When saying that an array is a data type, what does this exactly mean? I hope you can help me to clarify my confused understanding of what an array really is and how it is treated by the compiler.

Amade
  • 3,665
  • 2
  • 26
  • 54
Sam
  • 1,301
  • 1
  • 17
  • 26
  • 2
    An array is an object that encapsulates potentially more than one object in a contiguous block of memory. Arrays are related to pointers, but I think that's really another question, which you should read about [here.](http://c-faq.com/aryptr/index.html) –  Jul 23 '13 at 20:50
  • 2
    Your imagination appears to be correct (at least for popular C implementations). What exactly is the question? – Carl Norum Jul 23 '13 at 20:55
  • Arrays in C/C++ are confusing, since they are not quite "real", at least not as "real" as individual "scalars" and structs and pointers. They're kind of like quantum particles and they tend to disintegrate when you touch them. Another way to put it is that "array" is really only a compiler fiction, and, once compiled, all "arrayness" effectively vanishes into "pointerness". – Hot Licks Jul 23 '13 at 20:59
  • Read this [answer](http://stackoverflow.com/a/17691191/2455888). It may help you to some extent.(read complete answer) – haccks Jul 23 '13 at 21:03
  • 6
    @HotLicks: Array *objects* are just as "real" as any other type of object. An array of N `foo`s has a size of `N * sizeof (foo)`, for example. Array *expressions*, on the other hand, behave oddly, in ways thoroughly explained by section 6 of the [comp.lang.c FAQ](http://www.c-faq.com/), which H2CO3 linked to above. – Keith Thompson Jul 23 '13 at 21:06
  • @KeithThompson - How do you get the size of `foo[]` at runtime? You can't.

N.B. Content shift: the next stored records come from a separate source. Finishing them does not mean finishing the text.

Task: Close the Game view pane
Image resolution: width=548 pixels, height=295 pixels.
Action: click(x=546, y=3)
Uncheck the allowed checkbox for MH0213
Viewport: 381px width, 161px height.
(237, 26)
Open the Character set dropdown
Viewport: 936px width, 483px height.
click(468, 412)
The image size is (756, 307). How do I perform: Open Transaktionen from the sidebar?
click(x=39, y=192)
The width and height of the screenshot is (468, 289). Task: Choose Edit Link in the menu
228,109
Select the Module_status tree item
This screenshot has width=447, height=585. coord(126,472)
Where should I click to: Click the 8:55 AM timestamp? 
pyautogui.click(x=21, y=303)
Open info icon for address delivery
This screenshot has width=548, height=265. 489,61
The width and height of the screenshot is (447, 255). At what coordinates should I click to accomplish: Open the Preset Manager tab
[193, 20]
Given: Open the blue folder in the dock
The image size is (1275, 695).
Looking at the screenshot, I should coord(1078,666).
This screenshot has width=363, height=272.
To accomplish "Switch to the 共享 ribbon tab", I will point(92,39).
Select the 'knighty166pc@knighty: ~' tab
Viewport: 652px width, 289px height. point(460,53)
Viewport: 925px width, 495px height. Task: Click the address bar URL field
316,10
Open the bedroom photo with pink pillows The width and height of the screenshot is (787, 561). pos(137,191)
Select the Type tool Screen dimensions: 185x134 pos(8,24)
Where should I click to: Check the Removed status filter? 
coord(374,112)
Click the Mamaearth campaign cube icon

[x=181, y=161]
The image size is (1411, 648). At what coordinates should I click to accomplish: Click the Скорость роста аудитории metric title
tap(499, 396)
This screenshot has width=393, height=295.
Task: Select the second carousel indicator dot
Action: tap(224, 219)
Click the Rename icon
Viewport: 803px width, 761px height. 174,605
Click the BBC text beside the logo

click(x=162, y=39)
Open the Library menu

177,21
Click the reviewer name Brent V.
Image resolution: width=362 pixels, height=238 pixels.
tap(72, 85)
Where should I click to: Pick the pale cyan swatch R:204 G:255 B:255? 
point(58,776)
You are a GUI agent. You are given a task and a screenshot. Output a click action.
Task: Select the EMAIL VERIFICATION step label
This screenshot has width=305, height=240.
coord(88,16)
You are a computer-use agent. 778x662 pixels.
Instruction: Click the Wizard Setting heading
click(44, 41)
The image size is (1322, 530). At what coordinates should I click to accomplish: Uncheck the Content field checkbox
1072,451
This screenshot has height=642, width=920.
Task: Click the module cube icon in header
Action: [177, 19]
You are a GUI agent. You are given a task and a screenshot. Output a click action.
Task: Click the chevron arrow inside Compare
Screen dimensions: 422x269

Once the program is compiled you can't really tell it from `foo*`. If `sizeof(foo[10])` occurs in the source, one cannot tell that from simply having specified a literal number when looking at the disassembly. – Hot Licks Jul 23 '13 at 21:11
  • 1
    @HotLicks: Given: `typedef <...> foo; foo arr[10];`, it's guaranteed that `sizeof arr == 10 * sizeof (foo)`. `foo*` is a pointer type; I didn't mention any pointers. If you have a `foo*` pointer that points to the first element of some array of `foo`, that's not enough information to tell you how many elements the array has -- but that's not what I'm talking about. – Keith Thompson Jul 23 '13 at 21:15
  • 3
    Your title says C++, your question and tags say only C. Are you asking about C++ or not? – Ben Voigt Jul 23 '13 at 21:25
  • @KeithThompson - Like I said, it's entirely compiler fiction -- arrays are not a runtime type that can in any way be distinguished from a pointer. And the generated code doesn't treat them any differently. – Hot Licks Jul 23 '13 at 21:25
  • 3
    @HotLicks: All type information is compiler fiction. The hardware doesn't have types. – Ben Voigt Jul 23 '13 at 21:26
  • @HotLicks There is no such thing as a type for anything when you've gone passed the compiler. Bytes are bytes. – MGZero Jul 23 '13 at 21:27
  • 2
    @HotLicks: You are mistaken. Types exist in the semantics of a C program as defined by the C standard. Array types and pointer types are very different; we just happen to use pointers to manipulate arrays. I seriously suggest you read section 6 of the [comp.lang.c FAQ](http://www.c-faq.com/) before commenting further. – Keith Thompson Jul 23 '13 at 21:31
  • @Sam I wanted to answer, but question is not clear to me :( can you give some examples where array name not worked as you were expecting. yes array names are constant. – Grijesh Chauhan Jul 23 '13 at 21:46
  • Thank you guys for all your helpful answers. At least it is difficult to be more exact about what my question really is. If I would know the !exact! question, I'd not be confused. But by reading through all this answers I am sure to find what I'm looking for. But I think it gets now more into philosophy =) @BenVoigt: I fixed the title – Sam Jul 23 '13 at 22:14
  • 2
    @GrijeshChauhan: I wouldn't say that array names are constant. *If* an array name (or any expression of array type) is implicitly converted to ("decays" to) a pointer to the array's first element, then that pointer is not an lvalue, so you can't modify it. The array itself may or may not be constant -- or more precisely `const`; that depends on how the array is declared. If all arrays were "constant", then you couldn't do this: `int arr[10]; arr[0] = 42;` – Keith Thompson Jul 23 '13 at 22:32
  • 1
    @KeithThompson; I think array names are constant in respect of we cannot reassign `arr` to refer to a different array object. – haccks Jul 23 '13 at 22:55
  • 1
    @haccks That's not technically "constant". They're simply not modifiable lvalues. –  Jul 24 '13 at 05:46

2 Answers2

21

When speaking about that an array is a data type, what does this exactly mean?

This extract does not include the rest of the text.